How two key aspects of the legislation will play out in real time is unclear. The first is arbitration decisions. If arbitrators base their payment picks on the insurer’s median in-network rates—the amount an insurer pays other local doctors for the same service—health care costs will likely decline, as will physician income.

Calculating median in-network rates depends on many variables, including what constitutes a geographic region and how to deal with newly covered services or providers. Some providers argue that relying on median in-network rates as a benchmark will give health plans an incentive to reduce these rates, for example, by terminating in-network contracts that raise the average rate.

For venture capital–backed physician groups, which are responsible for the lion’s share of surprise bills, relying on median in-network rates will likely minimize inflated charges. But for the private practice physicians who have faced declining reimbursement rates for years, a further reduction in reimbursement may mean a death sentence for their business.

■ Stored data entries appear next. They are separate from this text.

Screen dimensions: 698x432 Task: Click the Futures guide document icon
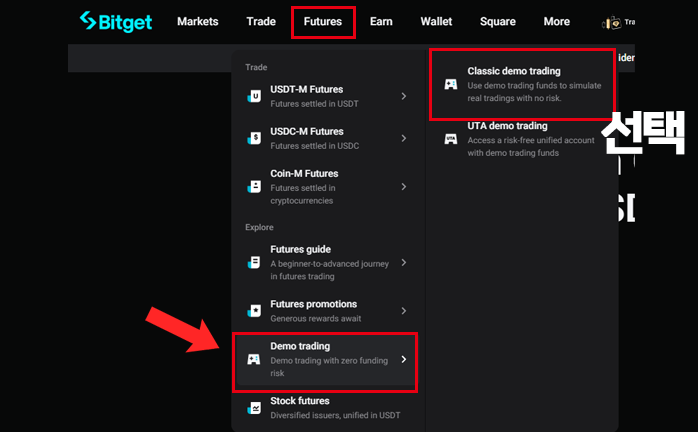coord(254,262)
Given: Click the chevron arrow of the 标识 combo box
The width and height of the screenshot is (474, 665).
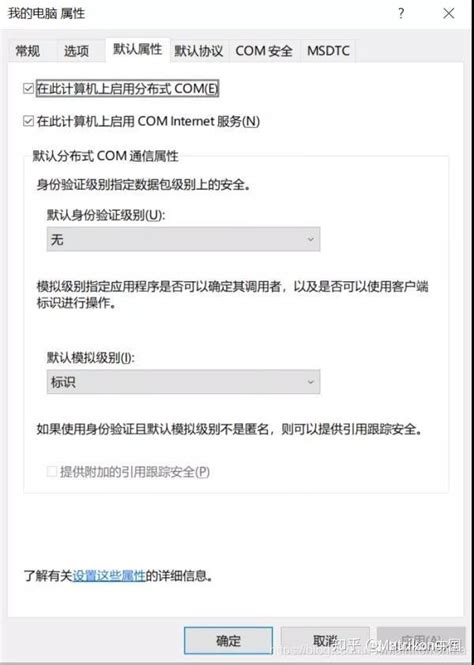Looking at the screenshot, I should pos(310,382).
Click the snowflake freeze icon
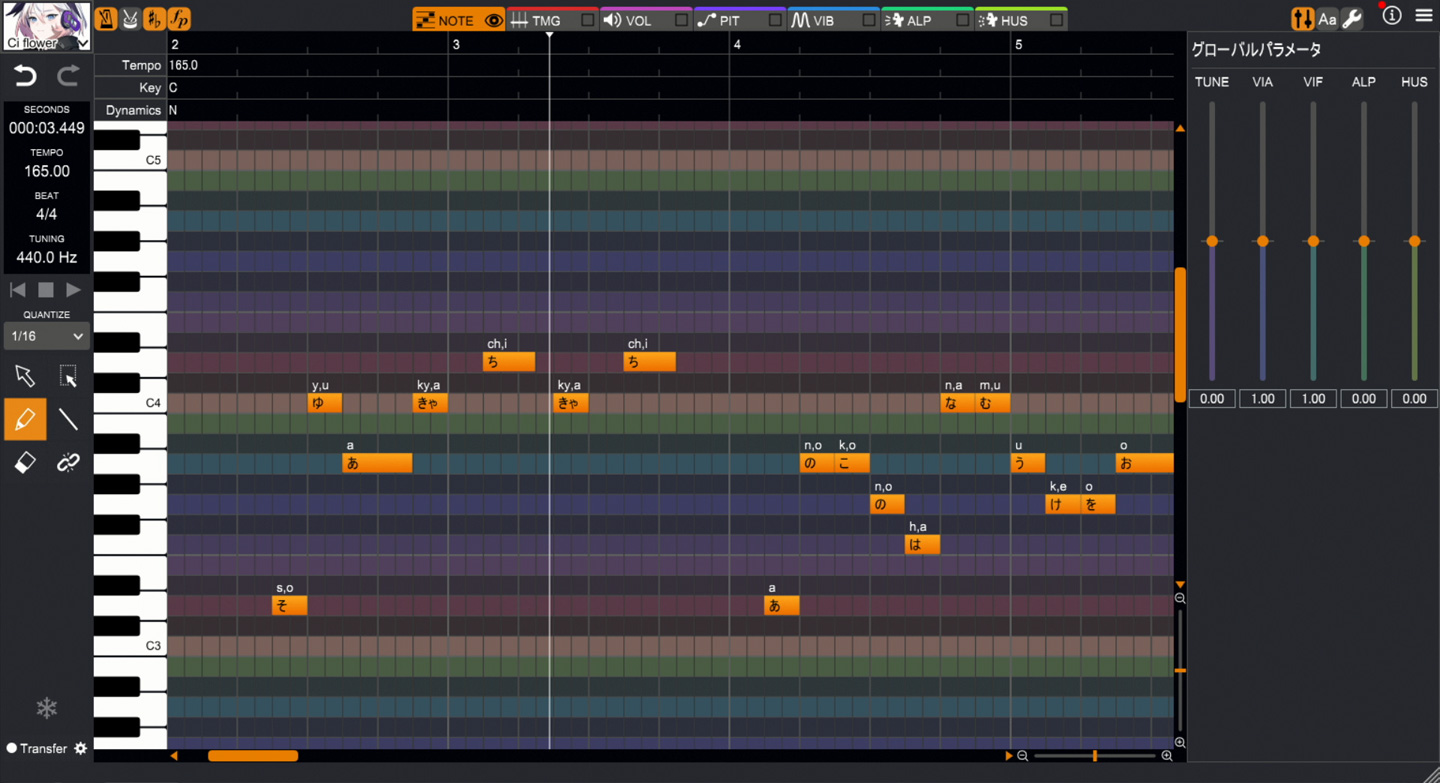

“The venture capital groups who have purchased specialty physician groups have killed it for everyone,” said Eileen Natuzzi, MD, an acute care surgeon in California. “In going after these shady billing practices by private equity–backed companies, the little guy is getting slammed. I believe the No Surprises Act will be the last nail in the coffin for private practice.”

The outcomes of arbitration also may affect health insurance premiums, but it’s unclear in which direction. The Congressional Budget Office estimates that the federal law will reduce commercial insurance premiums by between 0.5% and 1%, if insurers win in arbitration. Alternatively, some experts worry that premium costs could rise if insurers lose in arbitration.

The second uncertainty is how exactly the federal law will interact with existing state laws. The answer, Dr. Bailey said, depends on whether a person has a federal-regulated plan or a fully insured state-regulated plan.

For the 18 states that have comprehensive surprise billing legislation, the federal law defers to the state regulations for fully insured plans. However, because states cannot regulate employer-based plans, which fall under ERISA, the federal regulations take precedence. State laws will also remain primary when state-level requirements extend beyond those detailed in the new federal law.

“In states with their own laws, there is a potential for very different outcomes on claims for similar services depending on whether the patient’s plan is subject to state or federal regulations,” Dr. Bailey said. “This could create confusion for the out-of-network surgeon when determining what steps can be taken regarding a payment from an insurer.”